Exercise
Swap every occurrence of "screenshot" in the entries below for "image", reproducing all other text unchanged. Omit the pictures from the output.

Extracted entries
.....

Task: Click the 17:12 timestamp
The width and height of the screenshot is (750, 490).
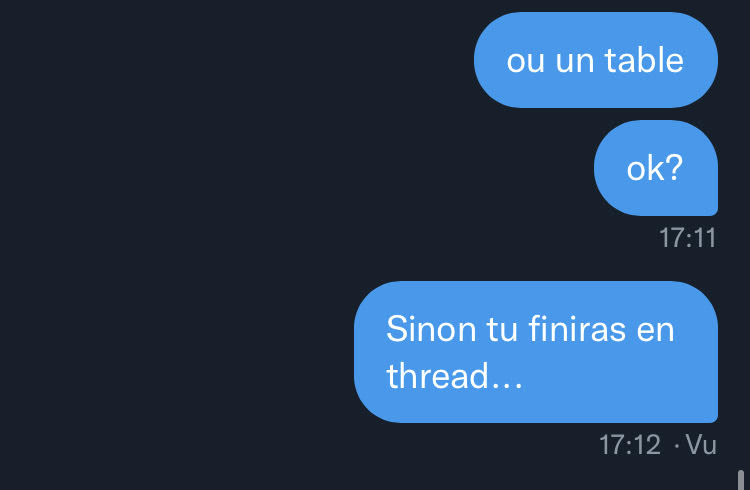Action: (630, 445)
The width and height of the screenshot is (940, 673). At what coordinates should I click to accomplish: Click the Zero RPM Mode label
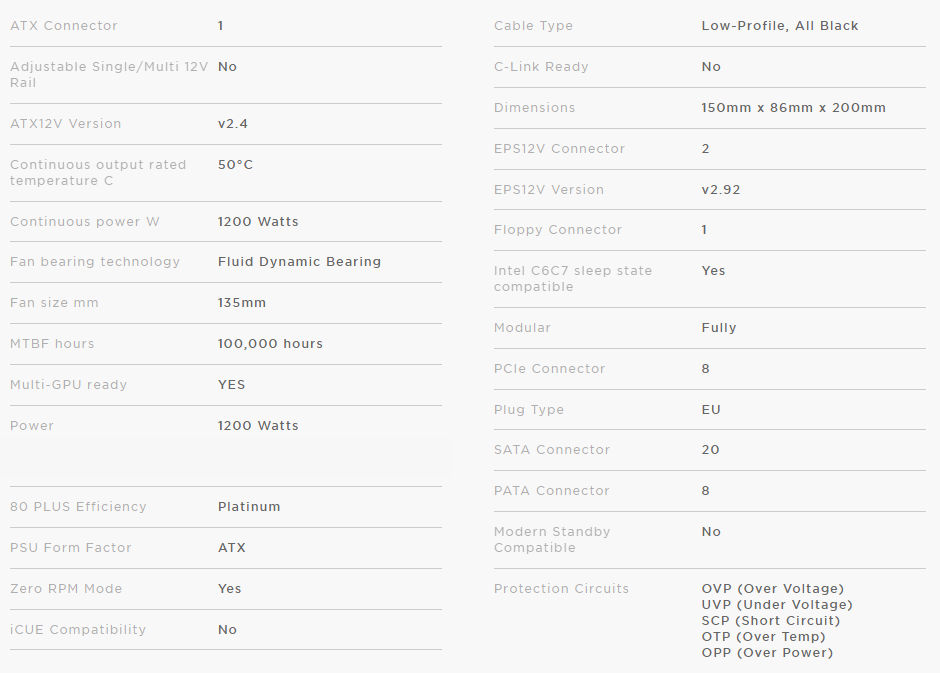(66, 589)

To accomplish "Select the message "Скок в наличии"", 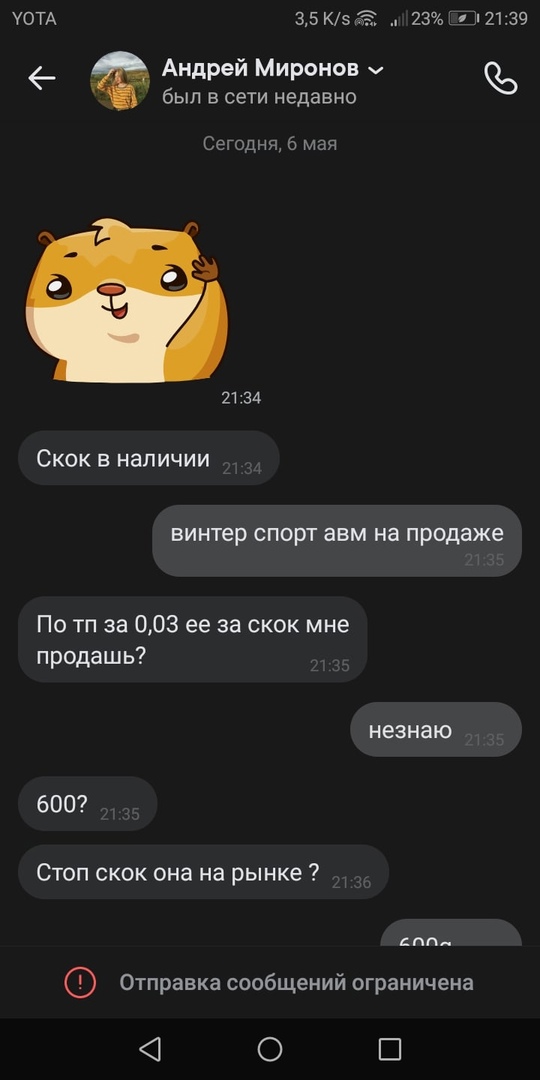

.....

Task answer
Task: Click the 17:12 timestamp
The width and height of the image is (750, 490).
Action: (630, 445)
The width and height of the image is (940, 673). At what coordinates should I click to accomplish: Click the Zero RPM Mode label
(66, 589)

To accomplish "Select the message "Скок в наличии"", 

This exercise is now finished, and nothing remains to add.